記事のポイント
- TISFDは不平等・社会的課題に対応した企業や組織向けの開示枠組みだ
- 気候変動のTCFD、生物多様性のTNFDに続く第3の開示枠組みとして注目が集まる
- TISFDは活動方針として「ピープル・イン・スコープ」を掲げた
TISFD(Taskforce on Inequality and Social-related Financial Disclosures)は不平等・社会的課題に対応した企業や組織向けの開示枠組みだ。気候変動のTCFD、生物多様性のTNFDに続く第3の開示枠組みとして注目が集まる。TISFDは活動方針として、「Peple in Scope(ピープル・イン・スコープ)」を掲げた。(オルタナ輪番編集長=池田真隆)
TISFDは日本語では、「不平等・社会関連財務開示タスクフォース」と呼び、2024年9月に発足した国際イニシアティブだ。WBCSD(持続可能な開発のための世界経済人会議)やOECD(経済協力開発機構)、UNDP(国連開発計画)などの国際機関がこのイニシアティブの立ち上げを支援した。
不平等と社会課題に対応した開示枠組みの構築を目指し、活動を行う。TISFDは、2026年中にベータ版、2027年中に初版の開示枠組みを公表する予定だが、TCFDやTNFDが採用した「4つの柱(ガバナンス・戦略・リスク管理・指標と目標)に準拠する形だ。
TISFDの特徴は開示対象範囲の広さだ。TISFDが公表した活動方針「ピープル・イン・スコープ」では、その開示対象範囲を次の通り説明している。
「人」に焦点を置くが、自社の従業員だけでなく、バリューチェーン全体の取引先企業の従業員に加えて、消費者や地域コミュニティーも対象範囲に入れた。
これら対象範囲の人の「所得・資産」「健康状態」「労働環境の衛生課題」「スキル」などの視点で、不平等性がないか企業に開示を求める。
■システムレベル・リスクで投資先を選ぶ時代に
TISFDでは不平等・社会課題に関するリスクを2つに大別した。一つは、事業活動そのものへのリスクだ。賃金や労働環境の安全性が低いことで、離職率が高まり、生産性が落ちることもあるとした。

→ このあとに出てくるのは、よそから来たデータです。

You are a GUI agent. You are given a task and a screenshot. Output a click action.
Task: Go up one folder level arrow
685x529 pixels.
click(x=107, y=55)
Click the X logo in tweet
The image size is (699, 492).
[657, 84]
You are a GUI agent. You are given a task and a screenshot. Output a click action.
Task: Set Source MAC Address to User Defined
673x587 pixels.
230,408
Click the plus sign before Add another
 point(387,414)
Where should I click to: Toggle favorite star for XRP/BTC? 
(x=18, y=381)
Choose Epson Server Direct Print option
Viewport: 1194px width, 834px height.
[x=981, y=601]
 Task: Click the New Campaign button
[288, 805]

二つ目は、社会全体で不平等性が高まることで、社会経済システムや金融システムが機能しなくなるリスクだ。これを「システムレベル・リスク」と名付けた。
1社だけの影響でシステムレベル・リスクに大きく影響することはないが、だからと言って、不平等性への取り組みを軽視する企業が増えることで、社会全体のシステムレベル・リスクが上がっていく。その結果、資本市場からのリターンが不安定になり、投資家に選ばれない市場になる。
TISFDの開示枠組みで説明を求められるのは、企業だけでなく、機関投資家もそうだ。資金の出し手として、受益者らにどのようなシステムレベル・リスクがあるのかTISFDの枠組みを基に開示することが重要になる。